━━ 本文 ━━

それでは具体的には、どのように今進んでいるのかということです。私はこれについて大変希望を持っています。今日もこれだけのたくさんの方が集まっていただいているのも、もう既に自分たちはソーシャル・ファームを作っている、いや、これから作ろうとしているという熱意の集まりではないかと思います。

例えば、今日も来ていらっしゃいますけれども、北海道の稚内の下のほうに中頓別町という小さい町があります。その町から、今日わざわざ北海道から来ていただいておりますけれども、そこでソーシャル・ファームを作りたいということで動きが出ている。私は現在、帯広畜産大学という北海道の大学の先生をしています。そこの地域でソーシャル・ファームを作ろうと。あそこは牧畜業が盛んですから、牧畜をうまく使って、例えば有機農法、チーズ作り、そういうふうなソーシャル・ファームを作ろうということで、もともと帯広、あの周辺でやっているわけですけれども、その話が稚内の北の端の、稚内の下のほうにある中頓別町に伝わって、「ぜひ炭谷さん、一度来て、どういうふうにしたらいいのか話をしてほしい」ということで、再来月、3月に行ってまいります。

━━━

◆ **練習問題**:
[a] 本文に出てくる地名を、大学名に含まれるものを除いてすべて挙げてください。
[b] 本文について、次の問いに答えてください。
(i) たくさんの方が集まっていることを、話し手は何の集まりだと思っているか。
(ii) 話し手が現在先生をしている大学はどこか。
(iii) 話し手が中頓別町へ行くのは何月か。
[c] 本文の最後の文の後から、続きを書き進めてください。

━━ 記録の抜粋 ━━

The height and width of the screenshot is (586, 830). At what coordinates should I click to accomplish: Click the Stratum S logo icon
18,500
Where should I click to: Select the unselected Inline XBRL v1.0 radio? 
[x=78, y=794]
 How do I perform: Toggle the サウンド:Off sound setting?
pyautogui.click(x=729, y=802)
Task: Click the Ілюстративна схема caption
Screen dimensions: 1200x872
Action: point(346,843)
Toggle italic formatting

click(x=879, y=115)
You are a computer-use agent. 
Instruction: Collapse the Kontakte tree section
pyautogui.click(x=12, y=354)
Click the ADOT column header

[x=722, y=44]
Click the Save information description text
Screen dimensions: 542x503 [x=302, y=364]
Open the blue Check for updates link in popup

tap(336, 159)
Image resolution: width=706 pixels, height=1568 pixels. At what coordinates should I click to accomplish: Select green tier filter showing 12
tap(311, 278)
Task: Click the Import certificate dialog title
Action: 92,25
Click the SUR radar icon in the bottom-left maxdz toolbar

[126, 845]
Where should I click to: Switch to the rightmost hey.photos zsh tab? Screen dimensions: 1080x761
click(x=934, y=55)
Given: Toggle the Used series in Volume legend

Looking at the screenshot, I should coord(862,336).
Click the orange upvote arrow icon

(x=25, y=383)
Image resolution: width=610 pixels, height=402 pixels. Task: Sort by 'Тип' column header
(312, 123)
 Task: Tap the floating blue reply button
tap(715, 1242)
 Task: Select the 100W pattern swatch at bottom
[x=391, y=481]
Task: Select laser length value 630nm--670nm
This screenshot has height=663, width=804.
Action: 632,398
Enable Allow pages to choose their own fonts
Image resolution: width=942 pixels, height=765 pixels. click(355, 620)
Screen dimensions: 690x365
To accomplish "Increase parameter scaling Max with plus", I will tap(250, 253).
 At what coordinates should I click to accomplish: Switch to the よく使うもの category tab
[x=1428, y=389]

━━━

◆ **解答一覧**:
[a] 北海道、稚内、中頓別町、帯広

[b]
(i) もう既にソーシャル・ファームを作っている、あるいはこれから作ろうとしているという熱意の集まり
(ii) 帯広畜産大学
(iii) 3月

[c]
一方南の果て、沖縄では、精神病院を経営している人が、それではうちのほうは精神病院の患者さんにソーシャル・ファームというものを試してみたい、何か考えてみたいということで、来月招かれて、一緒になって考えてみようと思っております。

来週の水曜日は、千葉県の袖ヶ浦市で、知的障害者の方々が、今度自分たちはどういうふうに、ソーシャル・ファームの考え方も入れながら仕事作りができるのかということで、みんなで相談する場を設定されております。

こういうことで、いろいろなところで動きが起こっている。例えば九州であれば熊本県でもやろう、それから大分県では宇部市のほうでやろうと、いろいろな所で起こっているのは大変心強いと考えているわけであります。

以上が具体的なソーシャル・ファームの作り方ですけれども、もっと大きく国の方向ということで、ちょっと話を大風呂敷にして進めてみたいと思うわけです。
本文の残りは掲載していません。